Sécurité Cloud · 2 min read · Sep 10, 2025
Microsoft retire des ingénieurs basés en Chine du travail sur le cloud du Pentagone

Microsoft a annoncé vendredi qu’il ne permettrait plus aux ingénieurs basés en Chine de fournir un soutien technique pour les systèmes cloud du ministère de la Défense des États-Unis (DoD), suite à des préoccupations concernant l’implication étrangère dans des systèmes sensibles du Pentagone.
Examen de sécurité déclenché par un rapport d’enquête
Le changement a été provoqué après qu’un rapport détaillé de ProPublica publié plus tôt cette semaine a soulevé des alarmes concernant les risques potentiels en matière de cybersécurité liés à la main-d’œuvre à l’étranger de l’entreprise. Le rapport a révélé que Microsoft s’était longtemps appuyé sur des ingénieurs en Chine pour aider à soutenir les systèmes cloud du Pentagone, sous la supervision de « guides numériques » basés aux États-Unis.
Bien que ces guides embauchés par le biais de sous-traitants aient des habilitations de sécurité, selon ProPublica, ils manquaient des compétences techniques pour comprendre ou évaluer pleinement le travail des ingénieurs chinois qu’ils supervisaient, ce qui posait une menace pour la cybersécurité des États-Unis.
Cet arrangement a soulevé de sérieuses préoccupations parmi les législateurs et les responsables de la défense américains. Pete Hegseth, secrétaire à la Défense des États-Unis, dans une vidéo publiée sur X, a qualifié cette pratique d’« évidemment inacceptable », surtout dans l’environnement actuel de menaces cybernétiques accrues.
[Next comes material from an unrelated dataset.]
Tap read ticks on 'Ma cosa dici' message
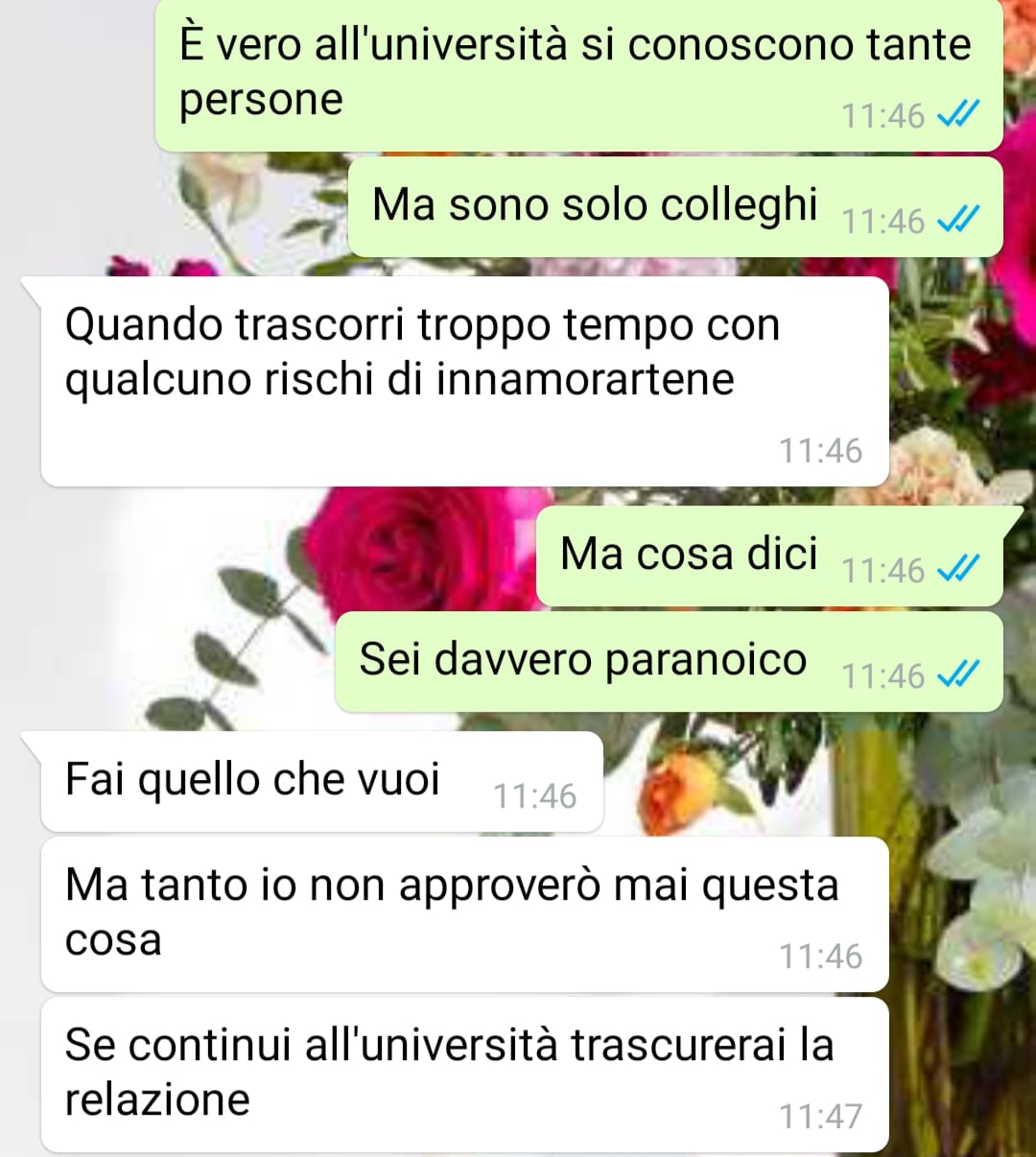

Hegseth a décrit le système comme obsolète, le qualifiant de « système hérité créé il y a plus d’une décennie, sous l’administration Obama ». Il a confirmé que le ministère de la Défense procéderait à un examen interne complet pour découvrir d’autres pratiques similaires au sein de ses réseaux. De plus, le ministère a commencé à évaluer d’autres fournisseurs de services cloud pour s’assurer que des arrangements d’externalisation similaires ne sont pas utilisés ailleurs.
Le secrétaire à la Défense a également annoncé un examen de deux semaines de tous les accords cloud du Pentagone pour s’assurer que « la Chine n’aura plus aucune implication dans nos services cloud, avec effet immédiat. » Il a ajouté : « Nous continuerons à surveiller et à contrer toutes les menaces à notre infrastructure militaire et à nos réseaux en ligne. »
Microsoft répond rapidement
En réponse, Microsoft a rapidement mis à jour ses protocoles internes pour répondre aux préoccupations.
« En réponse aux préoccupations soulevées plus tôt cette semaine concernant les ingénieurs étrangers supervisés par les États-Unis, Microsoft a apporté des modifications à notre soutien aux clients du gouvernement américain pour garantir qu’aucune équipe d’ingénieurs basée en Chine ne fournit d’assistance technique pour le cloud du gouvernement du DoD et les services connexes », a écrit Frank Shaw, directeur de la communication de Microsoft, dans un post sur X.
Implications plus larges pour la sécurité cloud des États-Unis
La décision de Microsoft impacte directement sa division cloud Azure, qui concurrence Amazon Web Services (AWS) et Google Cloud, et est fortement intégrée dans l’infrastructure gouvernementale et de défense des États-Unis. En 2022, Microsoft a obtenu une part d’un contrat multi-fournisseurs de 9 milliards de dollars attribué par le ministère de la Défense aux côtés d’Amazon, Google et Oracle.
Avant l’enquête de ProPublica, l’entreprise avait souligné que ses ingénieurs et sous-traitants respectaient en tout temps les lois du gouvernement américain, mais a reconnu que l’inquiétude croissante du public nécessitait des mesures de sécurité plus strictes à l’avenir.
« Nous restons déterminés à fournir les services les plus sécurisés possibles au gouvernement américain, y compris en travaillant avec nos partenaires en matière de sécurité nationale pour évaluer et ajuster nos protocoles de sécurité si nécessaire », a déclaré Shaw.